Papá Goriot, Honoré de Balzac (Edição Amigos do Livro)
Lembro-me de
o meu pai perguntar aos meus irmãos e a mim, se aceitaríamos matar um mandarim,
já velho e sem família, residente algures na China, sem sairmos de casa. Em
troca, receberíamos a sua fortuna. Este dilema era quase sempre acompanhado de
novas condições, ele não só era muito velho como estava muito doente ou ninguém
sentiria a sua falta porque ele era uma pessoa muito desagradável ou mesmo um
criminoso. Penso que a nossa resposta foi sempre negativa. Coloquei esta mesma
questão aos meus filhos que também responderam negativamente.

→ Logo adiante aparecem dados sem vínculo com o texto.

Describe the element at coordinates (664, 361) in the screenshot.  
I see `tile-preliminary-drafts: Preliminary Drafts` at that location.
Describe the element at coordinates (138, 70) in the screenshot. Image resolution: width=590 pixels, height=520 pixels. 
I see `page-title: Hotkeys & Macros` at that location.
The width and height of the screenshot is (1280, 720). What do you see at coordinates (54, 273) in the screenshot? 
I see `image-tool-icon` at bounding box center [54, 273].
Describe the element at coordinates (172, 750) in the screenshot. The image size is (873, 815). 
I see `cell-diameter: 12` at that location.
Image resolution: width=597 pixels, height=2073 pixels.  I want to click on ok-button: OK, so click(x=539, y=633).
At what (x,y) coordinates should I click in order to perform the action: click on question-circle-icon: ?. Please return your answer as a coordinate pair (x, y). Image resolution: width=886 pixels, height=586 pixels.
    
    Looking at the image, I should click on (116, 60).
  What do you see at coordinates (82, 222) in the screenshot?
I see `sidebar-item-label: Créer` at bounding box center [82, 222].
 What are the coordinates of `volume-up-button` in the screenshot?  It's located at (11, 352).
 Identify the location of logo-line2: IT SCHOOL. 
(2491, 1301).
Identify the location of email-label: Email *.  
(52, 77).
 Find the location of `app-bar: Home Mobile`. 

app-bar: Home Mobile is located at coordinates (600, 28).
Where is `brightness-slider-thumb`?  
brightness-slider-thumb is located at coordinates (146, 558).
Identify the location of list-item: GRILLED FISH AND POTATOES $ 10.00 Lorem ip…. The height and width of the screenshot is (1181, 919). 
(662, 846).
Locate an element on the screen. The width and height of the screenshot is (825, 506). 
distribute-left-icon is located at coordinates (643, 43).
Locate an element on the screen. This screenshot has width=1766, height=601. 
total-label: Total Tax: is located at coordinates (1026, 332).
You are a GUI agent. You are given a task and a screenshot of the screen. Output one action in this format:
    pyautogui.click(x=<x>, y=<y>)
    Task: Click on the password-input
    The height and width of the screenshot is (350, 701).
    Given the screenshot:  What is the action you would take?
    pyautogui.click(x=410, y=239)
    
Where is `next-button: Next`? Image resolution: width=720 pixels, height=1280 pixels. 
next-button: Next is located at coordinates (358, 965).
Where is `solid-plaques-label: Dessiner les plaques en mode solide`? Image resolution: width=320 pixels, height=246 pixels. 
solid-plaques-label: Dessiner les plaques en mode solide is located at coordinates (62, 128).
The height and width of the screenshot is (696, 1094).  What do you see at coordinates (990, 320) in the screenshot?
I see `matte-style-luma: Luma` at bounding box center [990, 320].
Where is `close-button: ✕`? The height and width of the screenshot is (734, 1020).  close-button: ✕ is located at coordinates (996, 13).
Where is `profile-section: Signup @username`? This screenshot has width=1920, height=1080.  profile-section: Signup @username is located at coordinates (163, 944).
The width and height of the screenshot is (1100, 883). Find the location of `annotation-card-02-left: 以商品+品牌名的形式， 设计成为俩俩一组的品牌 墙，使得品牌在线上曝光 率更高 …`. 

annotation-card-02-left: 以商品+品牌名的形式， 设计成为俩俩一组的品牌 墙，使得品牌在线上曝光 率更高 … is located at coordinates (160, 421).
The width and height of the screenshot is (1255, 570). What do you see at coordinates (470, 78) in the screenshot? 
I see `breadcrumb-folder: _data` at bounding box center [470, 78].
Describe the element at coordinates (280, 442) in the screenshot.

Pensava que este dilema tinha sido
criado por Eça de Queiroz na novela justamente intitulada O Mandarim. Foi por
isso com surpresa que encontrei neste romance esta mesma questão:
«[...] o que faria no caso
de poder enriquecer ao matar, por sua exclusiva vontade, um velho mandarim da
China sem sair de Paris? [...]
- Não brinques. Vamos se te
provassem que a coisa é possível e que te bastará um gesto com a cabeça que
farias?
- É bastante velho o mandarim?....
Mas, ora! Jovem ou velho, paralítico ou de perfeita saúde, palavra…Diacho! Pois
bem! Não!»
Balzac atribui esta questão a
Rousseau, mas há quem refira que o dilema do Mandarim foi criado por
Chateaubriand, na sua obra Ensaio Histórico, Político e Moral sobre as
Revoluções. Confesso que fiquei ligeiramente desapontada ao descobrir que não
era ao Eça que se devia este problema, sempre atual.
O Papá Goriot (noutras
edições portuguesas aparece como o Tio Goriot, mas não me parece a melhor
opção) vive pobremente numa pensão em Paris, vendendo o pouco que ainda lhe
resta para satisfazer os mais pequenos caprichos das duas filhas, ambas casadas,
e que praticamente o ignoram. Nessa pensão vai instalar-se Rastignac, um jovem ambicioso,
que vem para Paris estudar direito, usufruindo de parte importante das magras rendas
familiares para o efeito. Apesar de ambicioso, Rastignac é um indivíduo correto
e sensível que, juntamente com um estudante de medicina, acompanha os últimos
momentos de Goriot. É quase impossível não pensar no Rei
Lear perante um pai que tudo dá às filhas que, em troca, o ignoram e maltratam.
Papá Goriot decorre
em Paris, na segunda década do século XIX, e dá-nos um retrato impressionante
da alta sociedade parisiense, marcada pela ostentação, pela mentira e pela
falta de quaisquer valores. De assinalar em especial a forma como as mulheres
são retratadas, quase todas mentirosas, falsas, ingratas e profundamente
ambiciosas.
Apesar do
retrato de época, e do tempo decorrido desde a sua publicação, mantém, nalguns
aspetos, uma imensa atualidade, como quando Vautrin, um criminoso que reside na
mesma pensão que Rastignac, afirma:
«São
estas as vossas leis. Não há nelas um artigo que não conduza ao absurdo. (…)
Despreze então os homens e veja as malhas por onde se pode passar através da
rede do Código. O segredo das grandes fortunas sem causa aparente é um crime
esquecido, porque foi feito com limpeza.»